The Carleton Immersive Media Studio (CIMS) is participating in Blueprint 2020 (BP2020), a one-day innovation fair organized by Public Services and Procurement Canada (PSPC) on May 31, 2017.

When: Wednesday May 31, 2017 from 10 a.m. to 6 p.m.
Where: Sparks Street between O’Connor and Bank

Carleton University faculty and students will be available to answer questions from the media and public.

CIMS will have three tents at BP2020. The first will feature digitally assisted fabrication, a working robot and a 3D printer. The second will house an exhibit on building information modelling (BIM) and laser scanning, while the third tent will showcase digital storytelling.

Carleton University’s work on the Parliament Hill renovations has been extensive. The university recently opened a special interactive exhibit with a virtual reality (VR) tour of the Senate at the Capital Information Kiosk for Canada’s 150th anniversary, right across the street from Parliament Hill. It will remain there all summer.

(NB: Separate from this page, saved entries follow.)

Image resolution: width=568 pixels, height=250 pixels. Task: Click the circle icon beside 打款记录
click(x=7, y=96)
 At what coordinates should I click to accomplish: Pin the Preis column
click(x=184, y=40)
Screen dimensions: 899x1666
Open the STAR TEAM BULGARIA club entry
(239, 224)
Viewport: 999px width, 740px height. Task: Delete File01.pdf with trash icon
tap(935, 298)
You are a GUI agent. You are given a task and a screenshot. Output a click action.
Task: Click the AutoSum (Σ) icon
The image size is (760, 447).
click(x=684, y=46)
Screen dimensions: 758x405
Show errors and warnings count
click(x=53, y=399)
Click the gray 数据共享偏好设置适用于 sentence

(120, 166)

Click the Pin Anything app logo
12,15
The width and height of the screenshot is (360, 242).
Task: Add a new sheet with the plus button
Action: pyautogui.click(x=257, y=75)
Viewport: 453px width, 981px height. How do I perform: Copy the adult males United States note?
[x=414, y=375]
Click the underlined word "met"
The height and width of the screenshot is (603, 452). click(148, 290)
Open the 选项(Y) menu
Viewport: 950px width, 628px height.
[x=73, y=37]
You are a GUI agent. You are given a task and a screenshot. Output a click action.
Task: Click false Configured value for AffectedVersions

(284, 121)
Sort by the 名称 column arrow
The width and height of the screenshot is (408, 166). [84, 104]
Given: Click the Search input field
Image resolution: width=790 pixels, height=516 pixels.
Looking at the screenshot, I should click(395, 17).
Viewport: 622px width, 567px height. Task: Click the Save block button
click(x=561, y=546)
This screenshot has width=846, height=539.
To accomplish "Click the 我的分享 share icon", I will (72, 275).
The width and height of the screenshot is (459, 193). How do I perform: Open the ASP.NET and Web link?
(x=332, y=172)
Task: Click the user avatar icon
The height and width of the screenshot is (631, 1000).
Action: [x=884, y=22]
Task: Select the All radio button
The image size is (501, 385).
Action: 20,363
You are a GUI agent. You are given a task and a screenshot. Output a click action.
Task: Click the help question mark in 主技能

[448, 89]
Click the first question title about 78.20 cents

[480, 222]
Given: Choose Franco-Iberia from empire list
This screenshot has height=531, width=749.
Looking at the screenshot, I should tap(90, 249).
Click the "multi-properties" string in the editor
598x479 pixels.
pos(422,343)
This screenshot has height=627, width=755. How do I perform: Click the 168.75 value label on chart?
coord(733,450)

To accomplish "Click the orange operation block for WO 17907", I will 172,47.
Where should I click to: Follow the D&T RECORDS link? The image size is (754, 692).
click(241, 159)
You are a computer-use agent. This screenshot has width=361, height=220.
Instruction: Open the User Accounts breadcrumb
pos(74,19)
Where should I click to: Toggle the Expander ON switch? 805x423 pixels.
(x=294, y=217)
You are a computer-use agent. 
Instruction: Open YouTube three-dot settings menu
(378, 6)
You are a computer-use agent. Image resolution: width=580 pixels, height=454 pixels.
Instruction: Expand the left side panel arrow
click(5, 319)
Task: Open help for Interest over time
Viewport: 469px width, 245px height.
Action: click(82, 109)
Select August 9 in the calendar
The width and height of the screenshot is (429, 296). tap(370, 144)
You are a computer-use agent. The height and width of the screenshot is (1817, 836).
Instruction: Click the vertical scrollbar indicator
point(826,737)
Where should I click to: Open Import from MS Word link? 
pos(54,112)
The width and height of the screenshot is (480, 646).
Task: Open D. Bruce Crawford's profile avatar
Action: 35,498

Carleton’s ongoing contributions will be highlighted on May 31. They include:


Digitally Assisted Fabrication

Although the tools they use have evolved over the years, architects have always designed and built physical structures and objects. A pair of jointed-arm industrial robots recently acquired by CIMS represent the latest leap forward. Purchased with support from PSPC and the Social Sciences and Humanities Research Council of Canada, the robots will help CIMS and its collaborators in the federal government continue their cutting-edge work in the rapidly advancing world of digitally assisted fabrication. The CIMS team will use the robots to assist in creating sculptural elements in a variety of materials — including stone and wood — from digital models obtained by laser scanning and photogrammetry. This technology has already been of use on Parliament Hill, where sculptural details are being replaced or restored as part of the renovations, and for crafting new decorative features for the Government Conference Centre, which will serve as a temporary home for the Senate when the decade-long Centre Block restoration begins.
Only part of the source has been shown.